Wir haben die ersten zehn Ergebnisse zu dieser Suche gemessen. Die einzige Seite, hinter der eine echte Warenprüfung steht, ist die von Stiftung Warentest — und sie steht auf Platz acht.

Darüber liegen Seiten mit dem Wort Testsieger im Titel: ein Ratgeberportal, eine kommerzielle Subdomain eines großen Nachrichtenmagazins, ein CBD-Bereich auf der Domain einer überregionalen Tageszeitung, ein Nachhaltigkeitsmagazin.

Keine dieser Seiten hat Produkte in ein Labor geschickt. Sie vergleichen Angaben, ordnen sie und verlinken auf Shops. Das ist zulässig und es wird nicht versteckt — aber das Wort Testsieger trägt in Deutschland ein Gewicht, das aus einer Institution stammt, die auf Platz acht liegt.

Und was diese Institution bei ihrer Prüfung tatsächlich gefunden hat, ist am Ende nützlicher als jede Rangliste.

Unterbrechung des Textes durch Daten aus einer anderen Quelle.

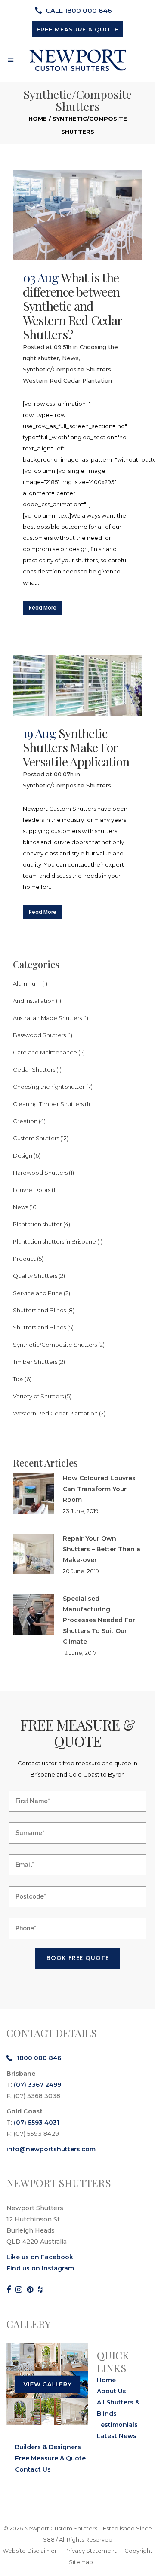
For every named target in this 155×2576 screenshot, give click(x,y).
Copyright (138, 2550)
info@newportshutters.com (51, 2149)
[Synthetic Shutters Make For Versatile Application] (77, 685)
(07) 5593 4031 (36, 2122)
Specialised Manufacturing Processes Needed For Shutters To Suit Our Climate (99, 1620)
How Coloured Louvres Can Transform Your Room (99, 1489)
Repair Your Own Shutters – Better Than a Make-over (101, 1549)
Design (22, 1155)
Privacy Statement (91, 2550)
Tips (18, 1378)
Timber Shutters (35, 1361)
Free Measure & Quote (50, 2458)
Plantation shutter (37, 1224)
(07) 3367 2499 (37, 2085)
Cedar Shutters (34, 1069)
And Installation (34, 1000)
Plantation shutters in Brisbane (54, 1241)
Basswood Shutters (39, 1035)
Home (37, 118)
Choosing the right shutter (49, 1086)
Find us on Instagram (40, 2268)
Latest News (116, 2436)
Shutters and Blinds (39, 1310)
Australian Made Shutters (47, 1017)
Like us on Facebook (39, 2257)
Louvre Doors (31, 1189)
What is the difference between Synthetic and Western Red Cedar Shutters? (72, 305)
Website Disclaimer (30, 2550)
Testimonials (117, 2425)
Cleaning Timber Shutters (48, 1103)
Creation (25, 1121)
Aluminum (27, 983)
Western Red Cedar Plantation (67, 380)
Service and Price (37, 1293)
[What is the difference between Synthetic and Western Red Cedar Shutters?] (77, 215)
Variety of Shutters (38, 1396)
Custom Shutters (36, 1138)
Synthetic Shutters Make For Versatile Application (76, 747)
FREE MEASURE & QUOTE (77, 29)
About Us (111, 2391)
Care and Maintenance (45, 1052)
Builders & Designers (48, 2447)
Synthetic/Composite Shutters (67, 369)
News (70, 358)
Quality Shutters (35, 1275)
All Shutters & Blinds (118, 2407)
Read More (42, 607)
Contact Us (33, 2469)
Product (24, 1258)
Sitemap (81, 2561)
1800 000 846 (39, 2058)
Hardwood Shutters (40, 1172)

Was Stiftung Warentest gefunden hat

Der Umfang

Untersucht wurden 16 Hanfprodukte: neun CBD-Öle und fünf Kapseln zum Einnehmen, dazu zwei Aromaöle sowie ein CBD-Verdampfer.

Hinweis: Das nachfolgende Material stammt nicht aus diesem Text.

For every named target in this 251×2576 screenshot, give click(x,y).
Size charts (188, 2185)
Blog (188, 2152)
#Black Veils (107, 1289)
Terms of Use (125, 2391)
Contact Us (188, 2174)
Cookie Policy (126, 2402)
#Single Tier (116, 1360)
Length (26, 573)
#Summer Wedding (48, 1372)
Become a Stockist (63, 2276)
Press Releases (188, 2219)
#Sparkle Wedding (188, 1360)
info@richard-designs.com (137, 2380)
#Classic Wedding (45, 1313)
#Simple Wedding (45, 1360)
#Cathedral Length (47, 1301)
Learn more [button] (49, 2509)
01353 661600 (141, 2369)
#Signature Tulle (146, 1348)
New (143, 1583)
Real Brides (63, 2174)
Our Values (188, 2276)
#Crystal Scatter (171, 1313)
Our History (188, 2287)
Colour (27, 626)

Das ist eine überschaubare Stichprobe, und sie wird hier nicht als das letzte Wort präsentiert. Sie ist aber die einzige unabhängige Laborprüfung, die in diesem Suchergebnis überhaupt auftaucht.

Der CBD-Gehalt stimmte nicht zuverlässig

Auf den ausgelobten CBD-Gehalt war nicht immer Verlass. Tatsächliche Mengen lagen teilweise unter der Angabe, oder ließen sich aus der Zutatenliste gar nicht erschließen.

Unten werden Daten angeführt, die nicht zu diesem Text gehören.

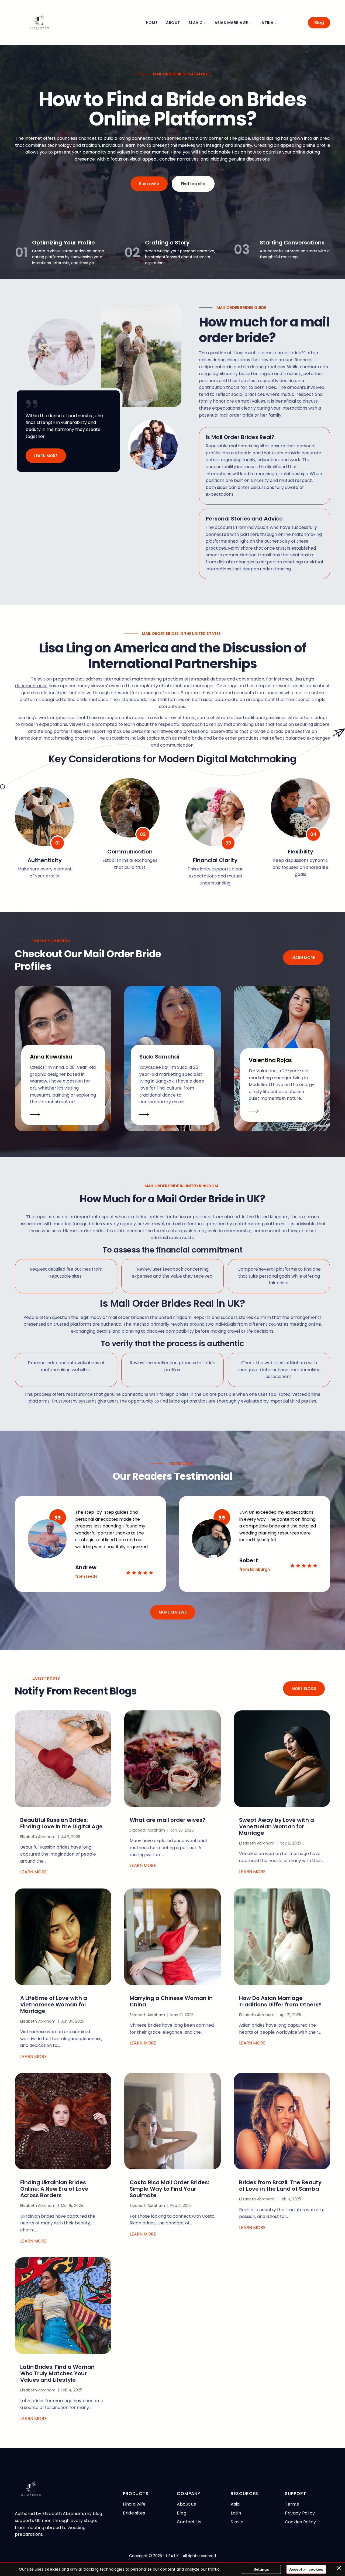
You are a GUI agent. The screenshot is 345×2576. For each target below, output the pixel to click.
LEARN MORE (45, 455)
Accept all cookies (306, 2569)
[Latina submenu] (275, 23)
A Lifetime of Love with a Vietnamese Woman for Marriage (53, 2004)
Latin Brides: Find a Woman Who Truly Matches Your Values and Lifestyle (57, 2373)
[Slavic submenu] (204, 23)
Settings (261, 2569)
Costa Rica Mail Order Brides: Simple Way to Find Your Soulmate (169, 2189)
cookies (52, 2569)
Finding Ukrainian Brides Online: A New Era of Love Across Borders (54, 2189)
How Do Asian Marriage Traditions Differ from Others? (280, 2001)
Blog (319, 22)
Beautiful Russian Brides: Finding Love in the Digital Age (61, 1823)
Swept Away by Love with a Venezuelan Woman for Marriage (276, 1826)
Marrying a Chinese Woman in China (171, 2001)
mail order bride (236, 415)
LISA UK (172, 2555)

Das ist der Kern des Problems: Wenn die Zahl auf der Flasche nicht stimmt, ist jeder Preisvergleich, jede Dosierungsüberlegung und jeder Selbstversuch auf Sand gebaut.

Vier Produkte lagen über dem EFSA-Wert für THC

Bei vier der geprüften Produkte lag der THC-Gehalt über dem, was die Europäische Behörde für Lebensmittelsicherheit als unbedenklich ansieht — mit möglichen psychogenen Wirkungen.

Wir nennen die Marken hier bewusst nicht. Zwei Gründe: die Prüfung hat ein Datum und Rezepturen ändern sich, und wir sind als Anbieter nicht unbeteiligt. Wer die Namen sucht, findet sie in der verlinkten Quelle — dort gehören sie hin.

Mineralölrückstände

Nachgewiesen wurden unerwünschte Mineralölrückstände, die auf vermeidbare Mängel in der Herstellung hindeuten.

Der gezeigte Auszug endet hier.